It is a good looking pen though . I like the blank and nice way to recycle .... Save a plastic tree !!! :biggrin:


----------



## RIPPIN45

*,,*

Butch;  Can't thanks you enough for your challenge, really appreciate your time.  I didn't make the first challenge, 4 children!!  Anyway I did make the second challenge.  I had some alumilite that was absolute junk, but this is not a looks thing for me, just a learning experience.  two pics, one of the parts, the second is the pen.  This took some thinking and am still debating some of the things I did and how I could improve on the techniques.


----------



## ldb2000

I actually like it Randy . That blank has a cool look to it , like a candy orange flake . I'm not sure if you used white tubes or painted the tubes or blank white but it seems to be showing white under the orange . With a blank like that you should have painted the tubes/blank with an orange or yellow paint , it would have given it a deeper look . You can sometimes get a really wild look by accenting the colors .
Your workmanship on the pen looks great , and the satin kit fits it perfectly . Overall , good job !!!


----------



## Mr Vic

Great like it is Randy. Now I have to go check the freezer for a Cream Cycle....


----------



## RIPPIN45

I used white tubes, but like the idea of orange paint better, more depth I am sure.  Alot of nice pens have been "crafted".  Great job to all and the experience will be used in the future.


----------



## Sylvanite

*My Stage 2 Pen*

Here's my version of the Stage 2 pen.  The centerband segments are on a tenon and the finial is press-fit.  No saws were used to cut the pen parts.

I stuck to maple and blackwood, but made the slices a little thinner and angled the ends.  I also did a recessed clip.
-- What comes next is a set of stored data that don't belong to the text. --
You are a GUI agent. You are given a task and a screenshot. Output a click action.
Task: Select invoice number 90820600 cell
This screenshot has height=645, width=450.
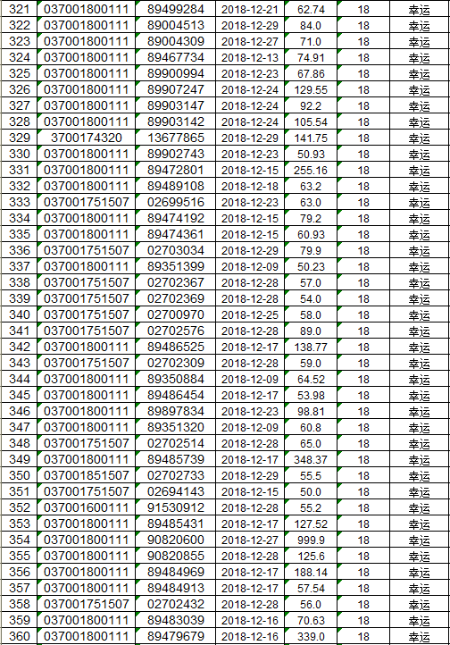click(176, 540)
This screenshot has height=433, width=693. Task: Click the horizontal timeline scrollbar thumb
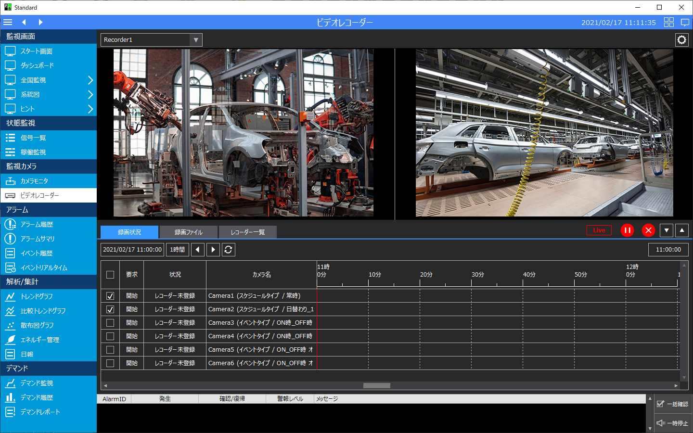[376, 385]
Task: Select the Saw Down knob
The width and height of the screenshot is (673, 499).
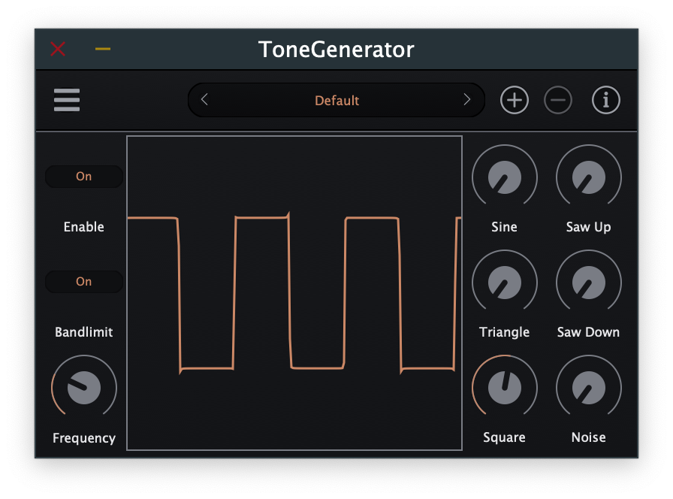Action: (x=588, y=282)
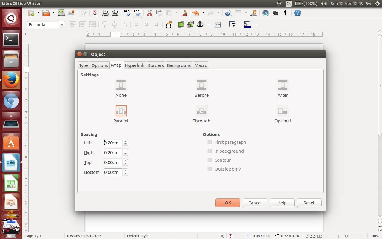This screenshot has height=239, width=382.
Task: Switch to the Borders tab
Action: point(155,65)
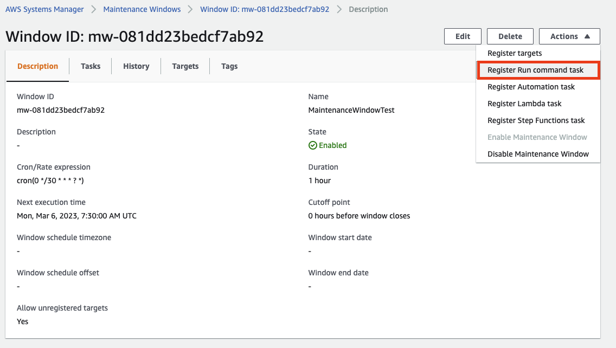Click the cron expression value text
This screenshot has height=348, width=616.
(x=50, y=181)
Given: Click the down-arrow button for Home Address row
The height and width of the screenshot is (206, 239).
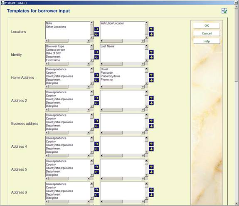Looking at the screenshot, I should 151,80.
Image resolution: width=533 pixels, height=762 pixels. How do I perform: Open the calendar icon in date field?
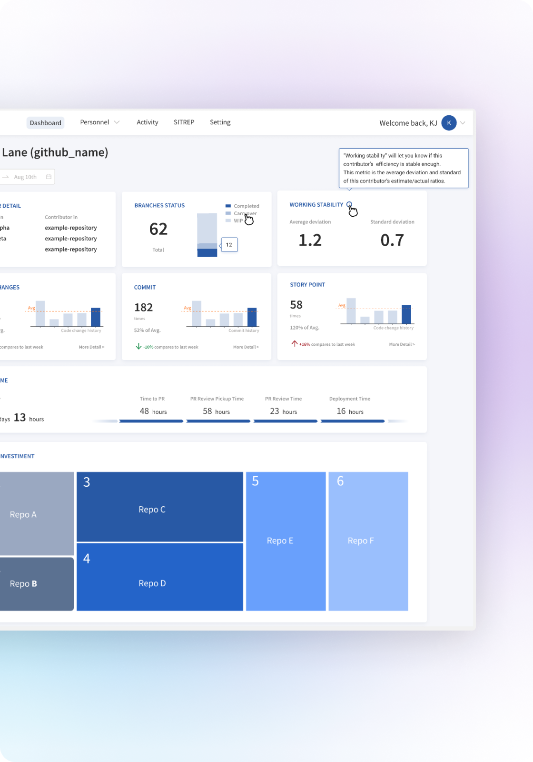[49, 177]
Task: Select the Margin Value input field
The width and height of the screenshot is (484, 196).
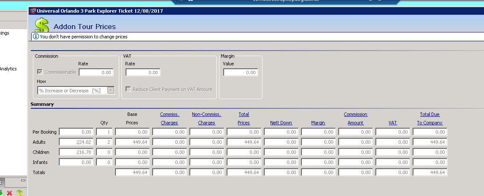Action: click(241, 72)
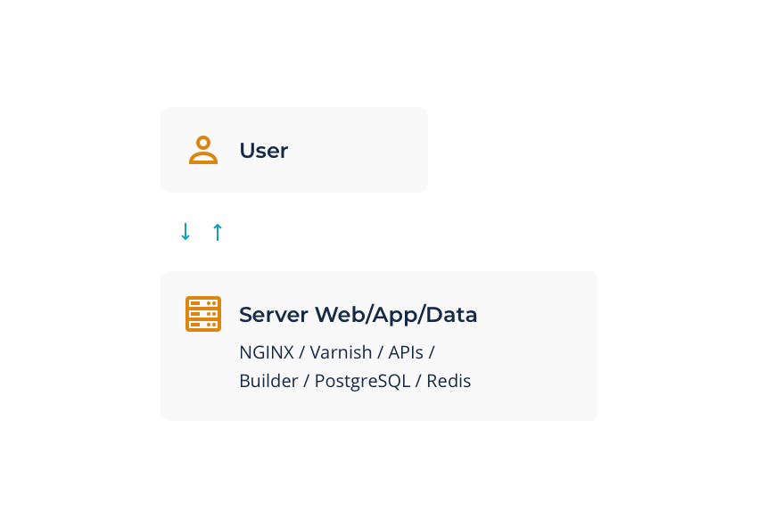Click the PostgreSQL text

tap(363, 382)
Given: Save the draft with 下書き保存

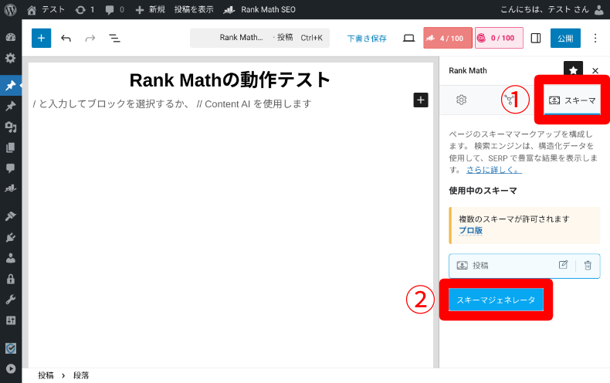Looking at the screenshot, I should tap(367, 38).
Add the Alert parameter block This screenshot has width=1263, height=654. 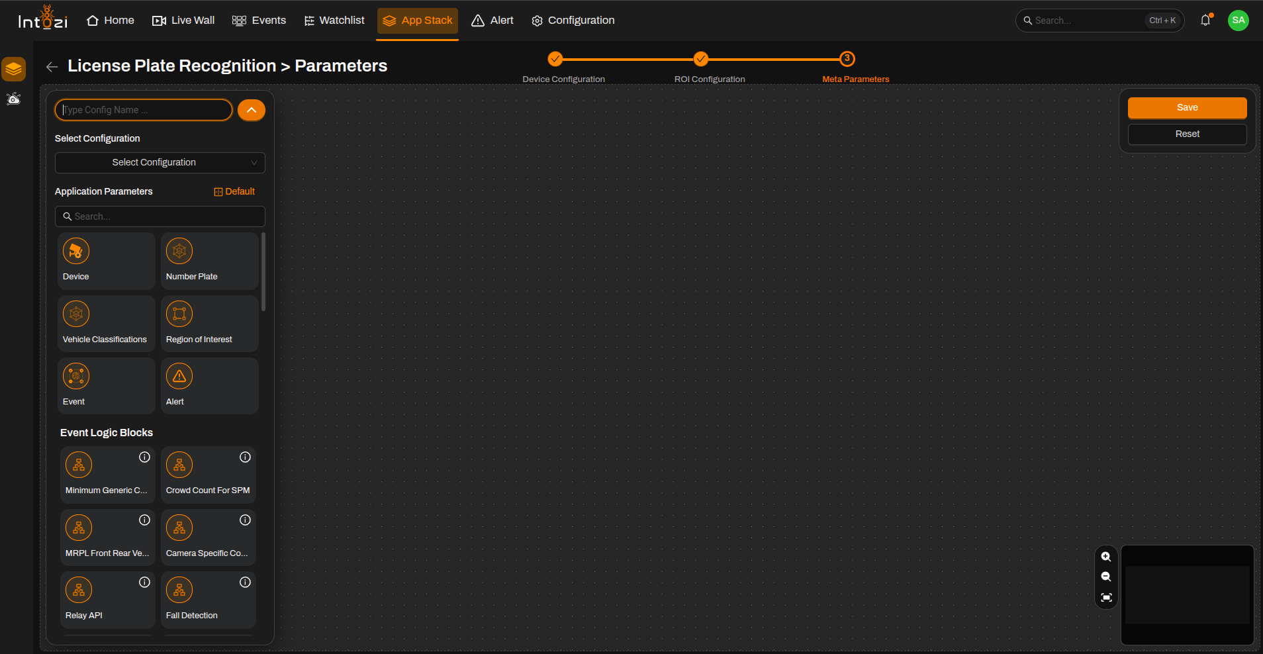pos(209,386)
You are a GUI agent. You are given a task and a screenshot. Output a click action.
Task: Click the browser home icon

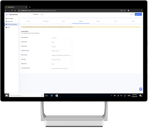pyautogui.click(x=15, y=10)
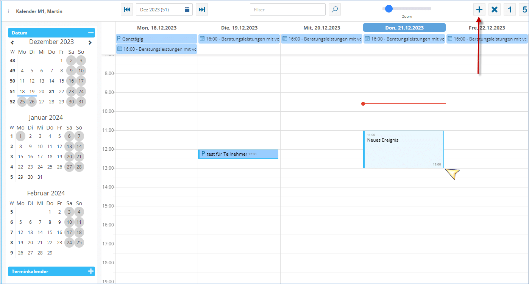Click the drag handle dots beside Kalender M1
The width and height of the screenshot is (529, 284).
point(9,11)
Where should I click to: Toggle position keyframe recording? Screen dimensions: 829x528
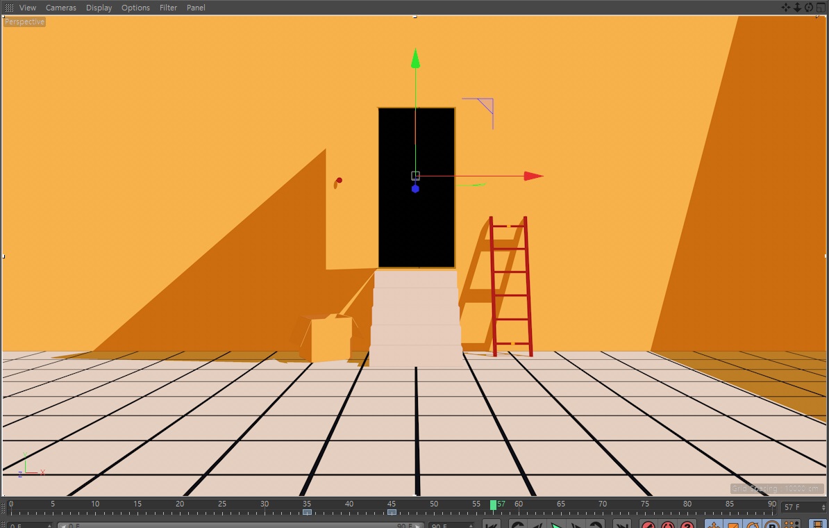(712, 525)
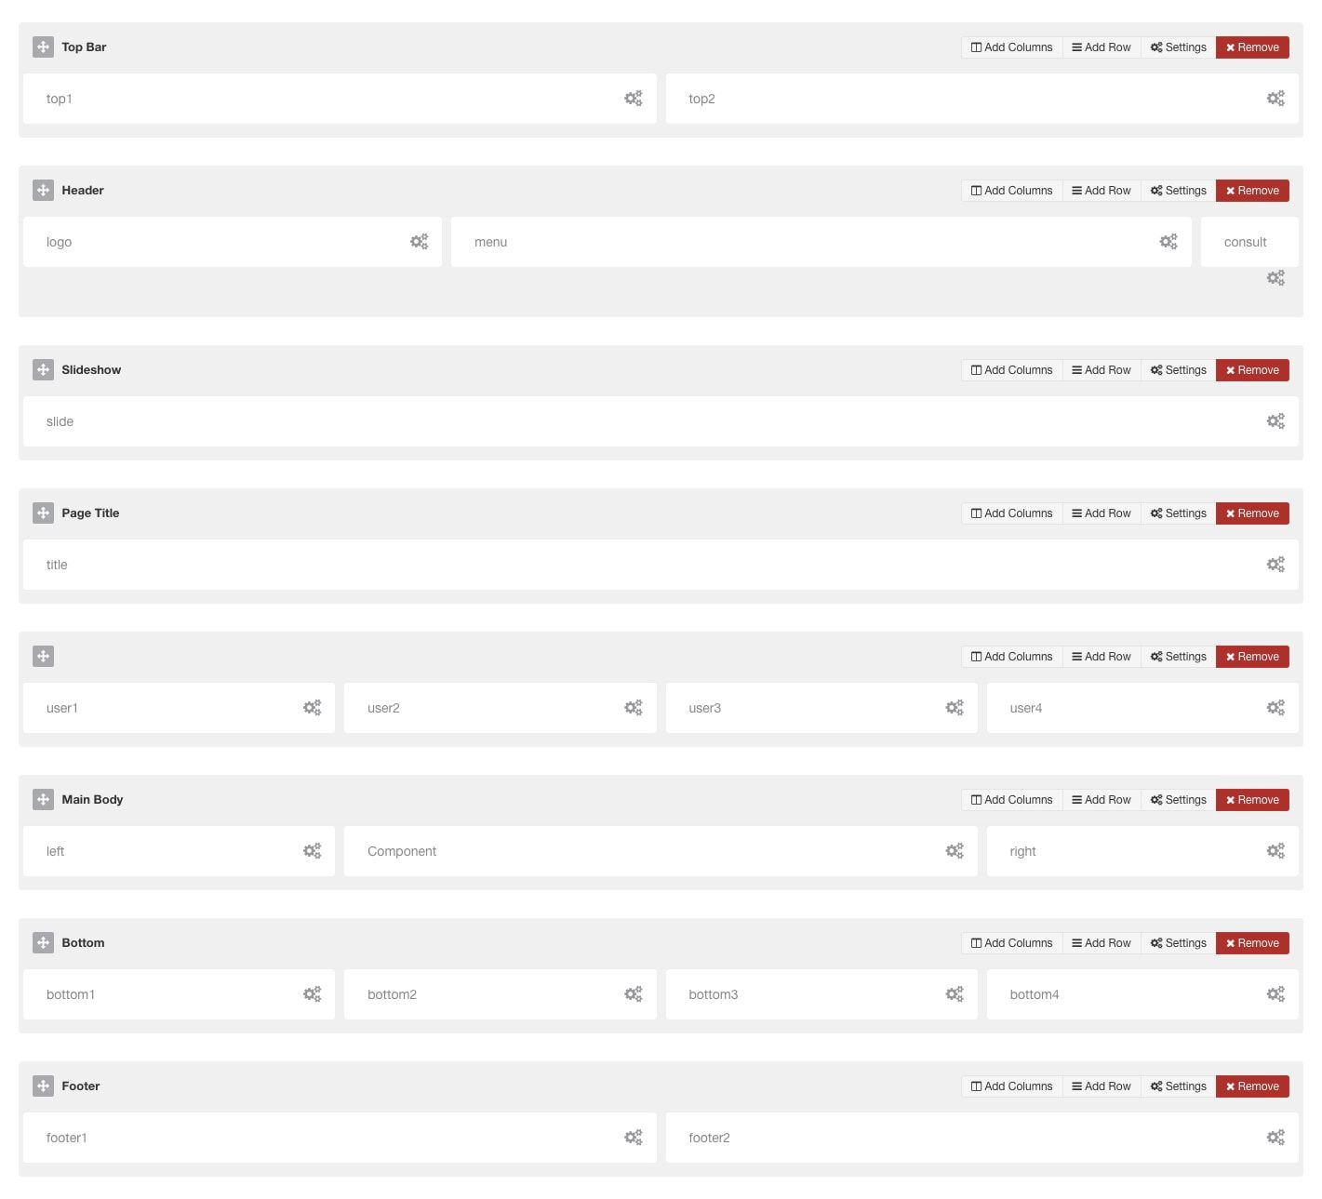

I hope you like it - it was instructive to make.

Regards,
Eric


----------



## ldb2000

Show off .... :biggrin: ..... and you should , that is absolutly stunning . I think you should be running this thing . That is the best pen shown so far , sorry everyone . I said to best my effort and you did .... by miles !!!


----------



## mbroberg

Eric,

I hope you don't mind, but I put a picture of your pen in my "Ideas" folder.  By, "Ideas", I mean, "I am going to make a pen like that sometime".  Nice job.


----------



## ldb2000

Ok , now the speculation begins and please don't tell yet how you did it , wait a couple of days . I have an idea of how you did the angle without a saw . Time to think everyone , there won't be a tut for this one . First correct answer wins a 'Case of Notoriety'


----------



## mbroberg

ldb2000 said:


> Ok , now the speculation begins and please don't tell yet how you did it , wait a couple of days . I have an idea of how you did the angle without a saw . Time to think everyone , there won't be a tut for this one . First correct answer wins a 'Case of Notoriety'




Just off the top of my head, a belt or disk sander?  Probably need to make a jig with the proper angle to hold the piece.


----------



## Sylvanite

ldb2000 said:


> Ok , now the speculation begins and please don't tell yet how you did it , wait a couple of days . I have an idea of how you did the angle without a saw . Time to think everyone , there won't be a tut for this one . First correct answer wins a 'Case of Notoriety'



I think a more interesting, and more instructive challenge would be to see how many different ways we can come up with.  I chose a way that seemed straightforward to me, but I'd love to see better ideas.

Regards,
Eric


----------



## ldb2000

Ok that works , the most inventive way , that can actually be done , so no beavers !!!, wins .


----------



## David M

angle cut befor drilled , off center then drilled ? nice pen ....


----------



## Sylvanite

ldb2000 said:


> ... the most inventive way ... no beavers !!!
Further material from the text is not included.